Fred Fearnots New Ranch | Page 3

Hal Standish
Fredonia knew of their engagement.
"Dear," said Fred, "how did you know that we were coming up?"
"Fred, I really can't say. Mary and I were down on Main street shopping. Suddenly the thought of you and brother came into my head and my heart suggested that we come up here, although both of us were ignorant that you boys were coming up on that train."
"Well, bless that dear heart," said Fred, as he assisted her into the carriage.
Of course, the Olcott and Hamilton families were greatly surprised.
Fred explained to Evelyn that he and Terry had succeeded in their deals down in Wall Street and had almost recovered from their losses caused by failure of the Texas bank, and that they were thinking of going back down to Texas to look after their new ranch and to try to add another thousand head of cattle to their herd.
"And you came up to tell us good-by, eh?"
"Well, we came up to see you girls, but about that I'll tell you later."
Neither of the boys went over into town during that day. They were satisfied to remain with their sweethearts, and their sweethearts were more than pleased to have them do so. Both the girls were highly pleased with the report they made as to their financial success in Wall Street.
"Fred," said Evelyn, "why not defer your return to Texas until cold weather, when I would be glad to go down with you and brother and spend the winter there, for I enjoyed myself splendidly last winter. The people were kind and sociable."
"Yes, indeed, we have found them so. When we left there, as I told you when we first came up, we were loaded down with loving messages for you from the best society people there at Crabtree, but I never saw Wall Street so dull in my life. I've had my revenge over the worst enemy I ever had there; but you know all about that, for you were down at the office at the time I changed front and got the best of Broker Bellamy and his syndicate."
"Yes, and I actually felt sorry for the old rascal. I don't enjoy other people's distress, Fred."

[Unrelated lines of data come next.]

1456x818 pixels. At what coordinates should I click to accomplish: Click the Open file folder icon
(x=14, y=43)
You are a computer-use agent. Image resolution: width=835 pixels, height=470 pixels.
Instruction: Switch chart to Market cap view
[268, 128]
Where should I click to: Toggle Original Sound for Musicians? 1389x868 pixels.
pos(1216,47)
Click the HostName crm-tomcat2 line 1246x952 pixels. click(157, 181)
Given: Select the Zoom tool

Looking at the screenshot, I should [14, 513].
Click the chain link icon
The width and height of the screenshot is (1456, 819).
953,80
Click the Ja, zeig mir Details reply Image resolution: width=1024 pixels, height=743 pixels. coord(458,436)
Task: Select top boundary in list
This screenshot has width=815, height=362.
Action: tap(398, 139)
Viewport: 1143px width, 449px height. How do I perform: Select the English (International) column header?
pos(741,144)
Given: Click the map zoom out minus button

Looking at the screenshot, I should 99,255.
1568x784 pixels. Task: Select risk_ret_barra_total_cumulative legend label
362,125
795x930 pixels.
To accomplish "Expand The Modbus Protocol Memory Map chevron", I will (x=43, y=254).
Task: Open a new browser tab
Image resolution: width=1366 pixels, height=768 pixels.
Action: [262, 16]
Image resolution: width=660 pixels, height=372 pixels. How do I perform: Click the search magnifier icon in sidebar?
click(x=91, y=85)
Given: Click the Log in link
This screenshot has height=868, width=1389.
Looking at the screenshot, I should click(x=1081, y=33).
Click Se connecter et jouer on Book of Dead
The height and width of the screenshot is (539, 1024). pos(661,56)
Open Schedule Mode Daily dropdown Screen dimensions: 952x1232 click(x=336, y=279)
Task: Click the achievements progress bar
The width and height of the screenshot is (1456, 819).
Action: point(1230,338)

"No I know that; but I tell you that sometimes revenge is sweet. We didn't make as much out of that deal as we expected to, but still we have no right to complain. We have not only saved ourselves from financial embarrassment, but have money enough left to add another thousand head of cattle to the ranch and to build any kind of a house that would suit you."
"Suit me!" said she. "Are you expecting to make that your future home, Fred?"
"I'll leave that with you, dear. If you insist upon it we can live elsewhere and do as we did on the Colorado ranch, leaving faithful men to manage it for us."
"Fred, I could live contentedly anywhere in the world where you are satisfied and can make money.
"Mrs. Hamilton, however," she continued, "is horrified at the idea of Mary living so far from her. She has a great fear of the climate of Texas, and she thinks the people, too, down there are nearly half savages."
"Well, can't you tell her better than that?"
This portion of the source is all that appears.